Many of these can be overriden too, by context like LRO/RLO control chars or CSS…
(inspect the code block above, add unicode-bidi: bidi-override;)
Terminal bidi is not well standardized but terminal-wg draft spec was a serious attempt. Support, or lack of, is generally impossible to detect, and some terminals allow overriding it by escape sequences. E.g. VTE (gnome-terminal etc.) implemented:

>>> print("\x1b[8l")  # disable bidi ("explicit" mode) => same reprs render like xterm!  
>>> # ...repeat prints from above code block...  
>>> print("\x1b[8h")  # enable bidi ("implicit" mode)

Additionally, repr() is frequently recursive, used to build up bigger reprs (and/or other non-quite-Python notations).
Bidi control chars like FSI..PDI do nest though max_depth=125 limits to I think ~64 levels?
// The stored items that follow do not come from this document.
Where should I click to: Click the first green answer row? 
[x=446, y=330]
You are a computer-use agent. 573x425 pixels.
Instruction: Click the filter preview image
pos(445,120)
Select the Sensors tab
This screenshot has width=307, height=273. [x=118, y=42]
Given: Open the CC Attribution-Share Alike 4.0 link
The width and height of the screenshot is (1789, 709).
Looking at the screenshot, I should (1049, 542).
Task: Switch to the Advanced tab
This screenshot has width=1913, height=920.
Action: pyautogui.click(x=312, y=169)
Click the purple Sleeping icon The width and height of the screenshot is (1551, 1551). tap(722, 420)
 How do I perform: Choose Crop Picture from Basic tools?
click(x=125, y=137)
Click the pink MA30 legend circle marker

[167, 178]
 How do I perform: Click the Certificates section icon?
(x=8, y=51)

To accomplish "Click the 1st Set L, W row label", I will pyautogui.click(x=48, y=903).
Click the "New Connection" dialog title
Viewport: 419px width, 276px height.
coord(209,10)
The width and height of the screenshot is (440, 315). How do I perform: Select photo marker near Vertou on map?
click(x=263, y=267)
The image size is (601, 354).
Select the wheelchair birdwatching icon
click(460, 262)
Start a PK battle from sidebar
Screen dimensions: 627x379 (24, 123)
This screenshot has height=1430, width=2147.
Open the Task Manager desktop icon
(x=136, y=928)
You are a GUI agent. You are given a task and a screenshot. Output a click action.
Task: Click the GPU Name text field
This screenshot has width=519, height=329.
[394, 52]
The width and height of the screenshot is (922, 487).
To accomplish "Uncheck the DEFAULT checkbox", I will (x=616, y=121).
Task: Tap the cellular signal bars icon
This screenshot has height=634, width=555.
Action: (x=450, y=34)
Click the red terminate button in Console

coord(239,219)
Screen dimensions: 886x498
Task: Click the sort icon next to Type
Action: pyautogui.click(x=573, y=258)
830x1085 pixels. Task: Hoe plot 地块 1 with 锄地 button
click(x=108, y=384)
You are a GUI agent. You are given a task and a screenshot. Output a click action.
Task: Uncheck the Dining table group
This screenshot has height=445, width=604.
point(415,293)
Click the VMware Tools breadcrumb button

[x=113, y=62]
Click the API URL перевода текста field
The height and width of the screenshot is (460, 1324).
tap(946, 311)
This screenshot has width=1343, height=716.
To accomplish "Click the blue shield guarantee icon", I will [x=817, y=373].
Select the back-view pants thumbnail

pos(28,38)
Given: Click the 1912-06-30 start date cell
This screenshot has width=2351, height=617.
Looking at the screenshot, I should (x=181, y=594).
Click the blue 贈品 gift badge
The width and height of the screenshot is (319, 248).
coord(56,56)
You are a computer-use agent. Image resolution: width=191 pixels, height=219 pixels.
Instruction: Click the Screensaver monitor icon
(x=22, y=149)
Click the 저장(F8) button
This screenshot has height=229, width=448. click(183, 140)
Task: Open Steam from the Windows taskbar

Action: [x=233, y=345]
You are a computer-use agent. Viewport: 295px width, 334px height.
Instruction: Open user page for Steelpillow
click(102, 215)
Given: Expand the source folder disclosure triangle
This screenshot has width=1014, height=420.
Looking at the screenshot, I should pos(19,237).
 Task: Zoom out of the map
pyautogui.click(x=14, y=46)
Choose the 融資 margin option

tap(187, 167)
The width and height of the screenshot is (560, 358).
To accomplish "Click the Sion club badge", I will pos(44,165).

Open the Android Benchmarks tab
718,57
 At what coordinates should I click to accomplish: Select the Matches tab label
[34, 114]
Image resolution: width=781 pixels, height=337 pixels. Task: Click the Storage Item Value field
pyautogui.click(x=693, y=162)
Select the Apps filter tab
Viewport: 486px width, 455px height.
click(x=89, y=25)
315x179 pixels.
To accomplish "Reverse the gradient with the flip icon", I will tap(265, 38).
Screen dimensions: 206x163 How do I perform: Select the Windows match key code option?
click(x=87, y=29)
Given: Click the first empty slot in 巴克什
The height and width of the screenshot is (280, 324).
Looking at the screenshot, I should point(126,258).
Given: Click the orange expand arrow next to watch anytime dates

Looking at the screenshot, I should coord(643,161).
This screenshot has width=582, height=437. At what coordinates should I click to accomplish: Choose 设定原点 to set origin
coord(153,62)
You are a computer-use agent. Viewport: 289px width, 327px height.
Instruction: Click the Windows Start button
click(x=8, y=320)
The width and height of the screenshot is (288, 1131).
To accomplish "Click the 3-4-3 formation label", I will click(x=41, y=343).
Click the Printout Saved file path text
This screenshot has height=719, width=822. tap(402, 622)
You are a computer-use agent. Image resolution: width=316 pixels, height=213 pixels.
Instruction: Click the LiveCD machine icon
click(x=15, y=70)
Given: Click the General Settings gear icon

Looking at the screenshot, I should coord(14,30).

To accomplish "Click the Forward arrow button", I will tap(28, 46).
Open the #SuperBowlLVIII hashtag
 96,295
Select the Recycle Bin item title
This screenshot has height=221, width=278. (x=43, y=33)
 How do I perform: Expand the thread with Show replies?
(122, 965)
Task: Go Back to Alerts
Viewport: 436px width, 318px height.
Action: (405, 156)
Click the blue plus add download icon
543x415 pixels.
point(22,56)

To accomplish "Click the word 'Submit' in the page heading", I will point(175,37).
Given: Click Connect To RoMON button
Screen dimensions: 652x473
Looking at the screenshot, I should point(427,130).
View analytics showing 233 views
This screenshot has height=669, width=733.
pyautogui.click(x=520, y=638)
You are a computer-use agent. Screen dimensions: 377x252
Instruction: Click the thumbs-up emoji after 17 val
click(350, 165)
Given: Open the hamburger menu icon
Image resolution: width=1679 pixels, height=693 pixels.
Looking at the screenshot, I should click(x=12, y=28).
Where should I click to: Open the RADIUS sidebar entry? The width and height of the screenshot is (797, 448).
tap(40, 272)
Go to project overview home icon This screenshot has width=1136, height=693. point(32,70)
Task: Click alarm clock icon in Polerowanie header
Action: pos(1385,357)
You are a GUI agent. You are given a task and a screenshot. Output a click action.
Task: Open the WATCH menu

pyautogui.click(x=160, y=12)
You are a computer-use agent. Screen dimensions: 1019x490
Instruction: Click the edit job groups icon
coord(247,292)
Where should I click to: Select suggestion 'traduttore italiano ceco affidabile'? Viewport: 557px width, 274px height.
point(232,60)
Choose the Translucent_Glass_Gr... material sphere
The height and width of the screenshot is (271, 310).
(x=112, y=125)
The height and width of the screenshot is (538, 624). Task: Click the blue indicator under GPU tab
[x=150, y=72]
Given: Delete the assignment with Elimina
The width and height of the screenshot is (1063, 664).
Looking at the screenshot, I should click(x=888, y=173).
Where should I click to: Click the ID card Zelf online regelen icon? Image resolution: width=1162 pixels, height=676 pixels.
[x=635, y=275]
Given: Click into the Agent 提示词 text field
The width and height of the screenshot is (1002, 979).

It’s a complex area, I don’t want to jump to conclusions

As a Hebrew speaker, I’d hate to lose ability to read my language in strings!
Sure, invisible controls SHOULD be escaped, but same issue affects all printable letters in Arabic/Farsi/Hebrew/etc.
On one hand, I feel repr() is too early to handle bidi, it belongs later e.g. sys.displayhook. This may be good enough if answer is to simply suppress bidi e.g. LRO..PDF—which not totally crazy! Letter-by-letter LTR does impact reading (doubly so if it breaks shaping ), but it’s still way better than escaping all letters \u…, and it is the best way to see the logical order in strings. (In limited cases RTL users could want RLO…PDF too.)
OTOH, wrapping FSI..PDI while building up the structure is the Right way to allow per-level bidi but preserve structure. It allows the best string reading order, but it’s inherently ambiguous to read, even for strings—and grows more ambiguous with nesting.
Or perhaps supress bidi is safe default, and non-default recursive solutions belong in pprint/reprlib?

steve.dower (Steve Dower) March 5, 2026, 8:19pm 19

Correct, but UTS #55 has those conclusions for you. We spent a few months going through all the alternatives and aspects you raise, and they should all be answered.

Though the general takeaway for us here is that languages(/syntax/compilers) should deal with character streams, representing “bytes/chars in memory” so to speak, rather than worrying about rendering. Editors/viewers should worry about rendering. The repr of a string looks like a string, so any bidi-aware code renderer should be able to render it correctly within the quotes.